ルーシーの場合は、叱られるとワガママが出る。すっかりスネて「もうヤダ」と駄々をこね、動かなくなる。なだめすかして、なんとか動かし、盛大に褒めた後でも、叱られたことは忘れない。一定の距離を置いたまま、そっぽを向いて、こちらに近づいてこない。 
 ガマンは、とことん嫌いなのだ。
 女王様か、オマエは!?
 「ルーシー、やらなきゃダメ」と少し強めに言ってみる。何回も促された後、露骨にイヤイヤという態度で、ゆっくりと近づいてくる。こちらが自分の前でオスワリをさせようとすると、いつもよりも離れた場所に座る。先生が気になるのかと思い、自分が間に入り、先生に背を向けて座らせようとしてもダメ。首根っこを捕まえて引っ張ると、手を放した途端に慌てて隅に戻る。
 ルーシーは、犬としては単純な性格で、褒められたら木でも登るんじゃないかという感じ。
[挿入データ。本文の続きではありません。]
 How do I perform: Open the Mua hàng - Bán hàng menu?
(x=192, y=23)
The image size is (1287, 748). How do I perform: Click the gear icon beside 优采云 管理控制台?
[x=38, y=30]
その一方で、叱られたらヘソを曲げる。冗談交じりに「ウチの子は褒められて伸びる子なんです」なんて言ってたけど、嫌な事をされたことを、かなりしつこく覚えていて、なおかつ「継母にイジメられている可哀想な私」を演じるものだからメンドクサイ。私は、オマエみたいな毛むくじゃらを産んだ覚えはないゾ。
 この単純そうでメンドクサイ性格。どうにかならんかなぁ。